Saturday, May 16, 2015

Kurt Gutenbrunner’s Recipe for Spring Pea Soup With Mint

Kurt Gutenbrunner’s Recipe for Spring Pea Soup With Mint

Fresh mint brings a pleasant edge to a soup of sweet spring peas in this recipe from chef Kurt Gutenbrunner of Manhattan’s Wallsé

By Kitty Greenwald in the Wall Street Journal

The Chef: Kurt Gutenbrunner
His Restaurants: Wallsé, Café Sabarsky, Blaue Gans and Upholstery Store: Food and Wine; all in New York City.
What he is known for: Bringing equal parts indulgence and Viennese refinement to New York City. Creating restaurant spaces that deliver fine art and fine food.
NO ASSUMPTION ABOUT Austrian food galls Kurt Gutenbrunner more than the one that says it’s all heavy and stodgy. Visitors to his Manhattan restaurants find something altogether lighter and fresher on offer. “I grew up on the Danube with a big vegetable garden and apple trees, and that’s where we would get our food,” he said. “After a long winter, there would be peas. For me there is still nothing better than taking peas right out of their shells and eating them raw, when they are small and so sweet.”
With this recipe, Mr. Gutenbrunner’s second Slow Food Fast contribution, the chef captures the essence of that first bite of the season with a velvety spring pea soup garnished with a dollop of crème fraîche, a scattering of fresh mint and a few whole peas, for textural contrast. “After each spoonful you want more because each taste is like you are eating a spoonful of the freshest, sweetest peas,” he said.
A light touch is the hallmark of the best Austrian cooking, the chef said: “It’s our job in the kitchen not to destroy an ingredient’s natural flavors but instead to home in on them.” Here he adds mint at two different points. The first handful—added when the peas are stewing along with a bit of garlic, olive oil and broth—releases its flavor as it cooks and infuses the other ingredients. Then, just before serving, a hit of raw mint gives the soup a bracing herbal kick. Mr. Gutenbrunner also finds the youngest peas available and cooks them only as long as he has to, so they retain their bright color and flavor—the next best thing to eating them straight out of the shell.

Spring Pea Soup With Mint
Total Time: 15 minutes Serves: 2-4
  • 6 cups vegetable or chicken stock
  • 3¼ cups shelled fresh peas
  • 2 heads spring garlic or 1½ cloves regular garlic, thinly sliced
  • 3 tablespoons olive oil, plus more to garnish
  • Salt and freshly ground black pepper
  • ¼ cup mint leaves, tough stems discarded and leaves roughly chopped
  • Juice of ½ lemon
  • 4 tablespoons crème fraîche
1. Bring stock to a simmer in a small pot over medium heat.
2. In a large sauté pan over medium heat, combine 3 cups peas, garlic, a pinch of salt and olive oil, then ladle in enough hot stock to just cover peas. Braise peas at a gentle simmer until almost tender, about 3 minutes. Stir about ¾ of mint into peas, and continue to simmer until peas are plump and just tender, about 1 minute more. Season to taste with salt and pepper.

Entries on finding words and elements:
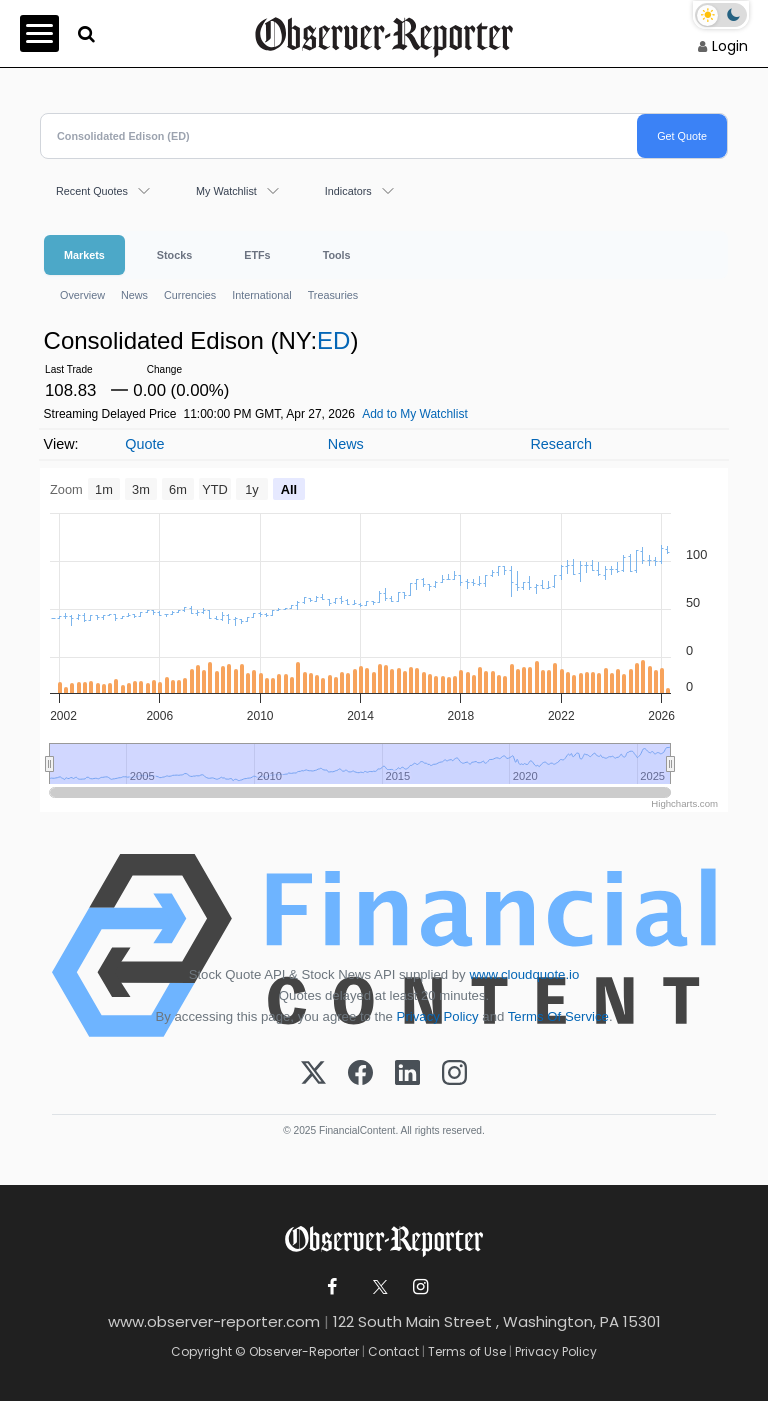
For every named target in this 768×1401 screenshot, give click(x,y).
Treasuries (333, 295)
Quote (144, 444)
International (261, 295)
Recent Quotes (92, 191)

Challenge 1: Reproduce the pea soup article word for word, between "What he is known" and "and fine food.", inclusive.
Challenge 2:
Answer these questions from the pea soup article:
(a) What are the names of Kurt Gutenbrunner's restaurants?
(b) Where did he grow up?
(c) How many tablespoons of crème fraîche does the recipe call for?

Result 1:
What he is known for: Bringing equal parts indulgence and Viennese refinement to New York City. Creating restaurant spaces that deliver fine art and fine food.

Result 2:
(a) Wallsé, Café Sabarsky, Blaue Gans and Upholstery Store: Food and Wine
(b) On the Danube
(c) 4 tablespoons